According to the US Department of State’s Bureau of Consular Affairs, the number of Americans living abroad has increased from between three and four million in 1996 to an estimated 6.3 million in 2012. In these times of economic difficulties, an increasing number of people are moving abroad to pursue new career opportunities with the promise of a better lifestyle. But is moving overseas really a good idea? If you or your partner has been offered a job abroad, what factors should you take into consideration when deciding whether or not to make a big move overseas?
How Long Would it Take and How Much Would it Cost to Visit Your Home Country?
If the traveling time between your home country and the country in which you would be living is between one and three hours, it should be relatively easy to return to your home country for regular visits. Similarly, friends and relatives should be able to visit you fairly easily, even if they can only stay for a weekend or a few days. In addition, there may be cheap flights available or frequent flyer deals that will make regular travel easier. However, it is a good idea to look into the availability of these as they are not always available on all short-haul routes.
If the country in which you would be living is further away, find out how long it would take to fly back to your home country and the approximate average cost of a flight. Depending on how far away from home you are, you may only be able to afford to return to your home country once a year or perhaps less often.
Consider whether or not this would be a problem for you. How much would you miss loved ones back home? Would you suffer greatly from homesickness? If you are very close to your family and friends in your home country, you may find it very hard to leave them so far behind and this factor will have a large influence upon your decision to move abroad.
On the other hand, if you have few close family ties in your home country and if you feel that the benefits of living in the overseas country would be substantial, this factor should not have a significant influence on your decision to move overseas.
What is the Cost of Living?
Although the salary you have been offered may be much more than you would receive in your home country, the cost of living in the overseas country may be much higher than in your home country. If housing, food, transportation and other expenses are substantially higher, you may be worse off than if you received a lower salary in your home country.
In order to find out about more about the cost of living in an overseas country, type “cost of living comparisons” and your home country and the overseas country into an Internet search engine. You could also look on the websites of local real estate agencies to find out the average cost of renting apartments or houses in the city where you would be living.
What Could You Take With You and What Would the Removal Costs be?
If you are moving overseas, it may not be cost-effective to take all of your possessions with you. It may be easier and less expensive to sell your car, furniture and many other items rather than transporting them to the overseas country, especially if your move is not expected to be a permanent one.
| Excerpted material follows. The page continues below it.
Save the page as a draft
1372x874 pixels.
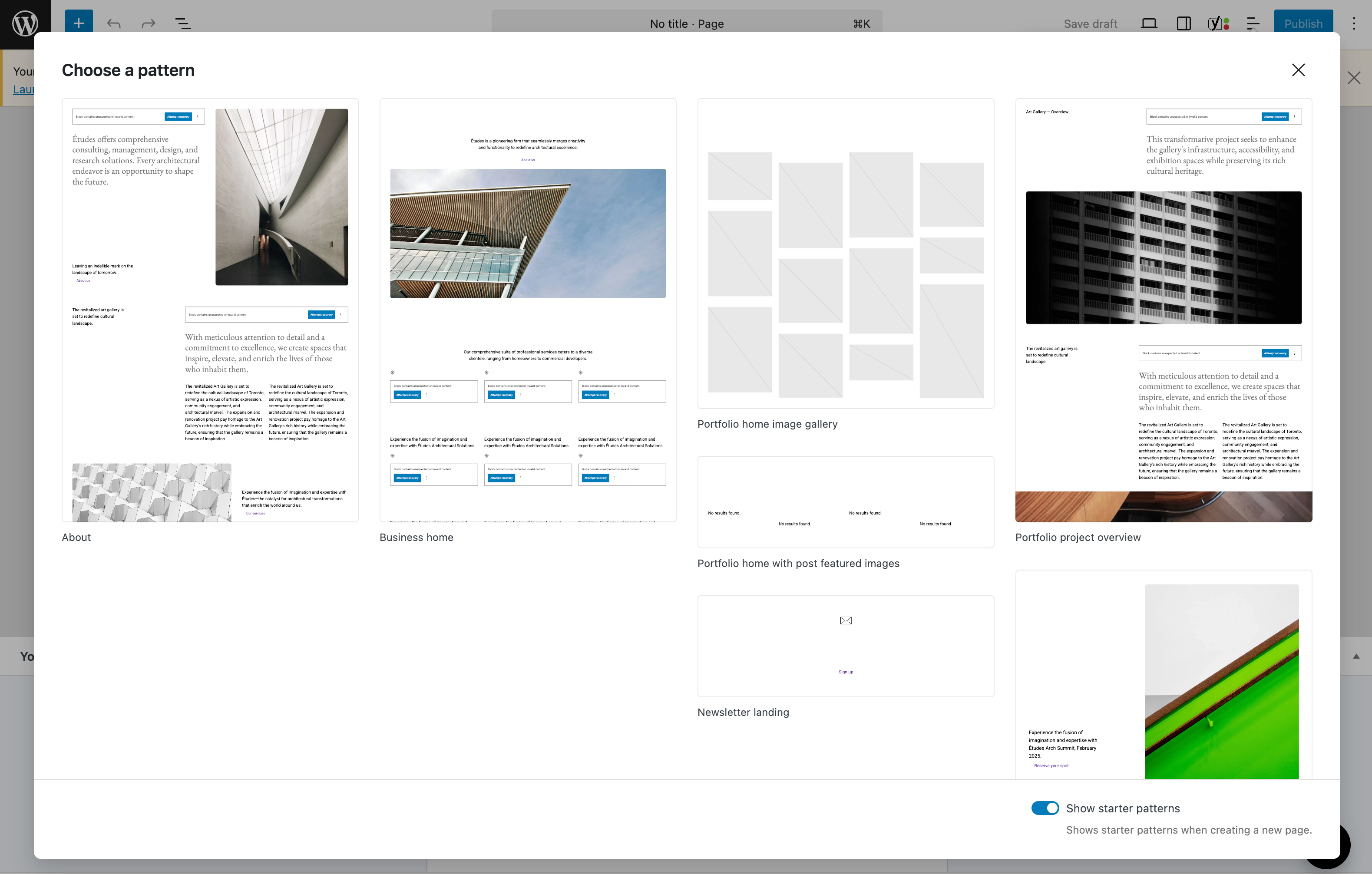[x=1090, y=23]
Another option is to store items in your home country but this can be costly, especially if you will be away for more than a few months. If you are considering storage, find out how much it would cost and bear in mind that it might not be easy to change your mind and sell your belongings if you are a long way away in another country.
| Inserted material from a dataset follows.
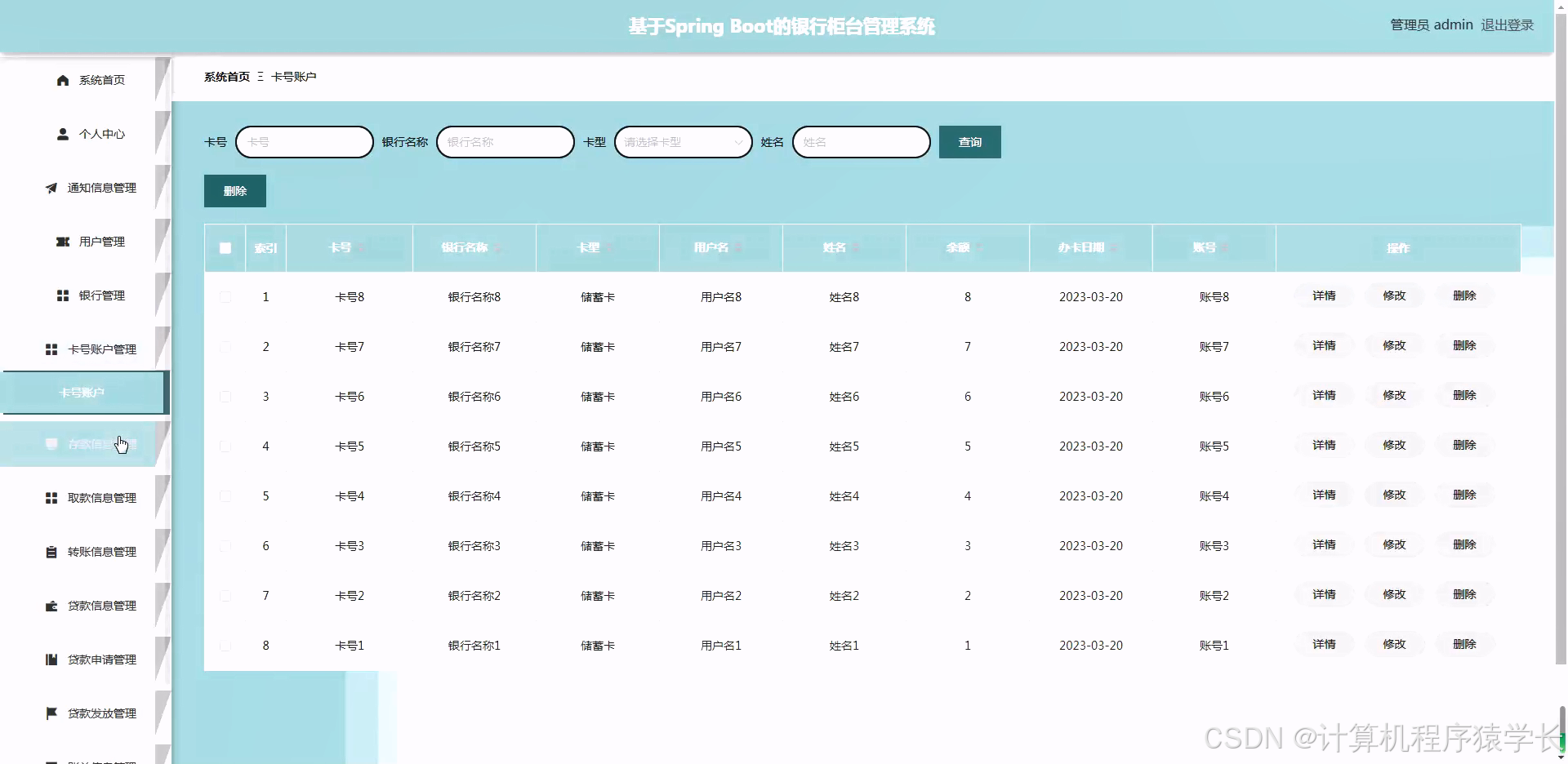Click inside the 姓名 input field
This screenshot has height=764, width=1568.
(x=861, y=141)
How Long Would It Take Before Your Belongings Arrive?
It is also a good idea to find out how long it would take for your possessions to arrive in the overseas country. For example, it can take up to three months for household goods to be shipped to Australia and an extra month for them to receive customs clearance and to be delivered to your door.
Therefore, you need to decide how you would manage until your belongings arrive. Would it be easy to find and rent affordable furnished accommodation? If not, would you be able to afford to buy or rent basic furniture until your own furniture arrives? If this is not a viable option, it might be easier and more cost-effective to sell your furniture in your home country and use the money to buy furniture once you are in your new home.
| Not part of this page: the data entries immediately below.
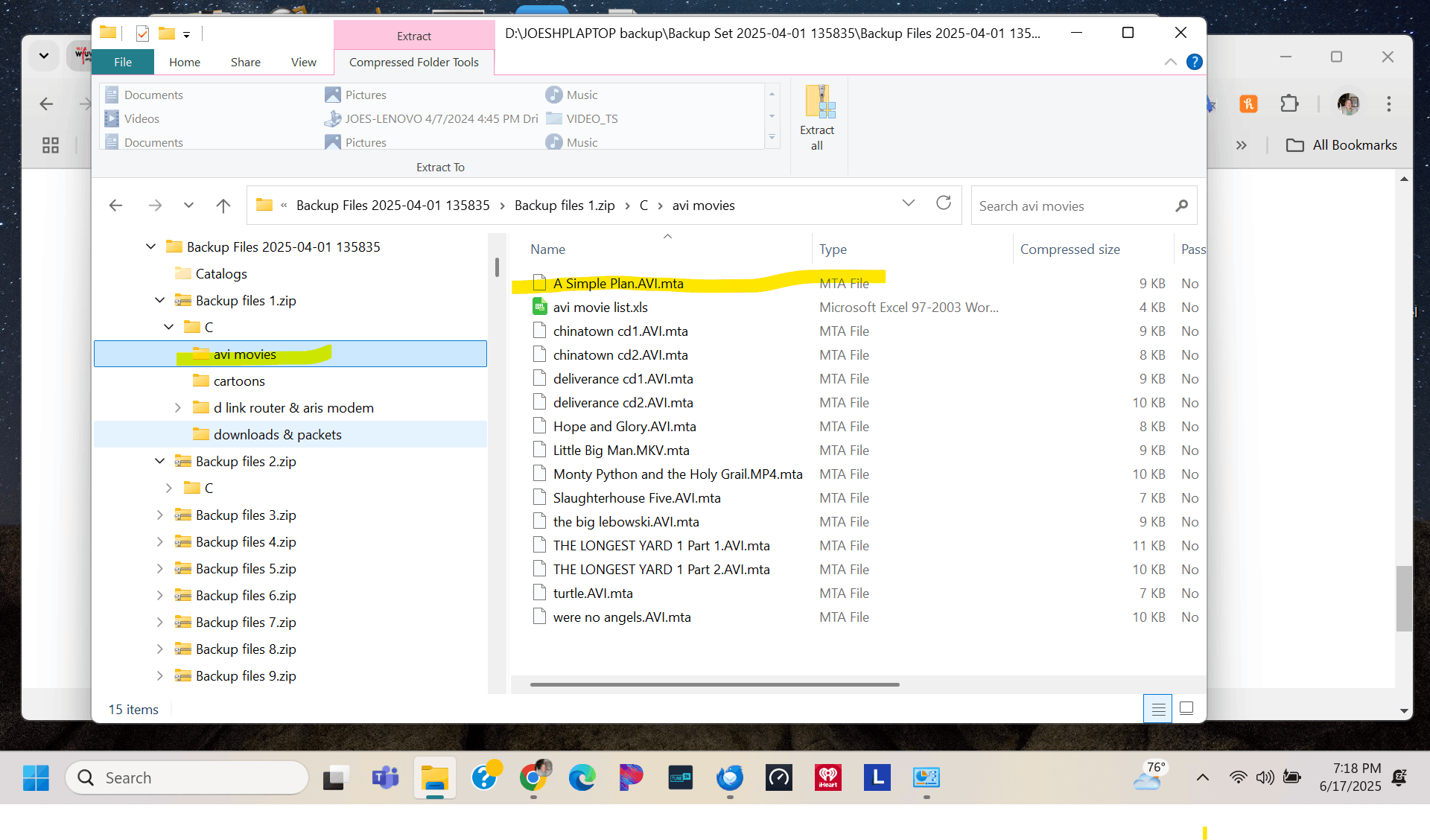Screen dimensions: 1430x840
Task: Select Monty Python and the Holy Grail.MP4.mta
Action: [677, 474]
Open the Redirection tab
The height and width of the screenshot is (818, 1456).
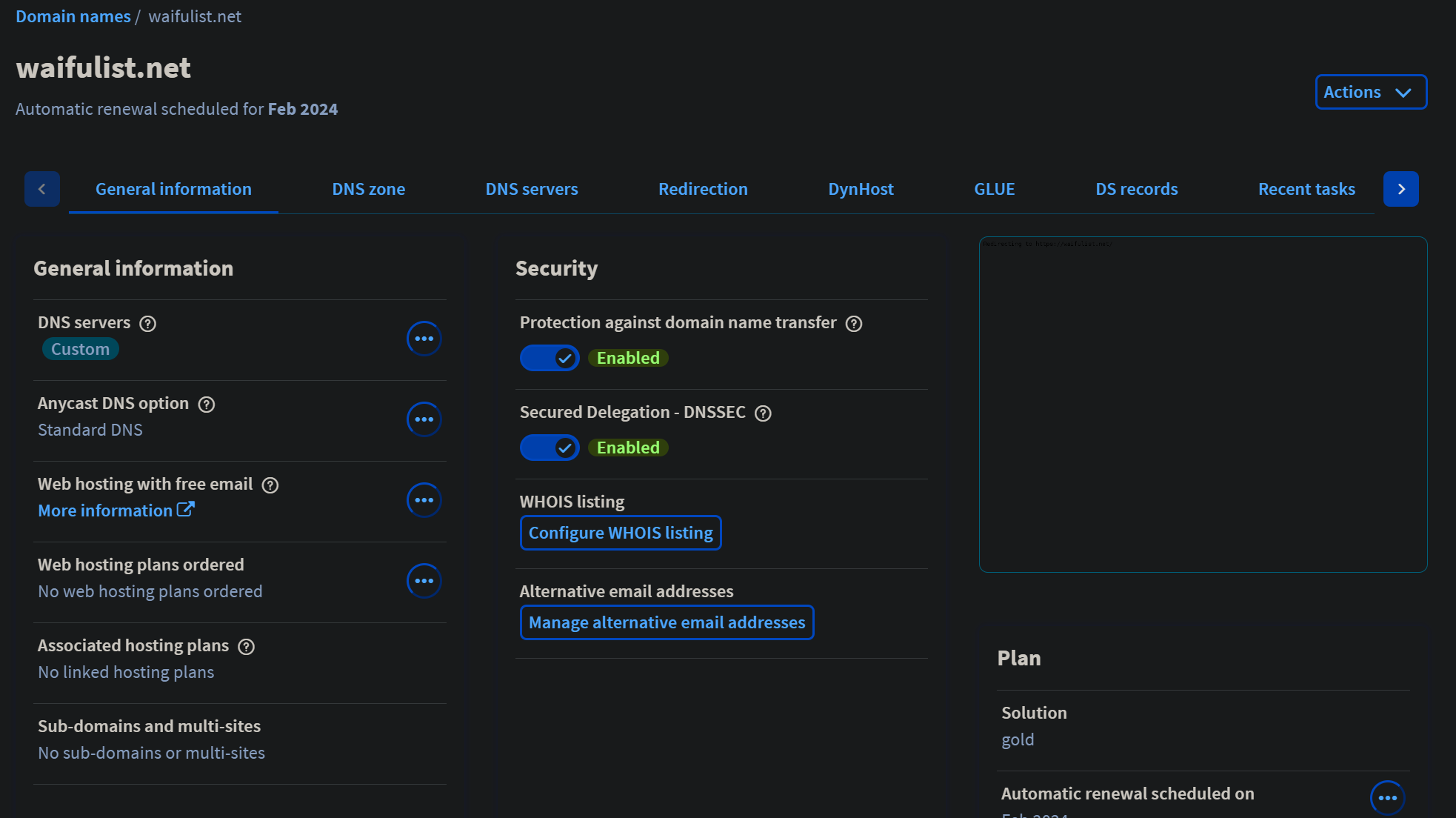(x=703, y=190)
Look on the internet to see if there are any places where you can buy affordable furniture in your new home city. You may be surprised to find that there is an Ikea store within travelling distance.
How Much Money Would You Need to Fund Your Initial Living Expenses?
You will need to transfer some money to the overseas country to cover your living expenses until your first monthly salary is paid. You will also need to open a bank account in your new country, either before you arrive or as soon as possible after arriving. These factors should be taken into account when estimating the amount of money you will need:
If you are not allowed to work until your work visa or work permit is officially granted, you will need extra money to tide you over. Try to obtain an official estimate of how long it will take. Although it may be a good idea in some circumstances to arrive in the country on a tourist visa and start to find your way around before you start work, it can become quite expensive if your work visa is not granted as quickly as you anticipated. In many countries, bureaucratic hold-ups are common, so it may make more sense to stay in your home country until you have your work visa in your hand.
If you are initially staying in a hotel or accommodation that has limited or no cooking facilities, you will need to eat out a lot of the time. This can be expensive. Find out if there are any inexpensive options for takeout meals or restaurants such as McDonalds and KFC nearby.
You may need to pay a deposit and the first months’ rent to secure a rental property. Look on the Internet to gain an idea of the types of property available, the areas in which you might like to live, and the likely cost of renting your preferred type of property.
Moving abroad is an exciting yet stressful experience. It requires a lot of forethought and planning. However, if you take some time to think through and plan each of the steps, your experience of living and working abroad will ultimately be more enriching and rewarding than you ever imagined possible.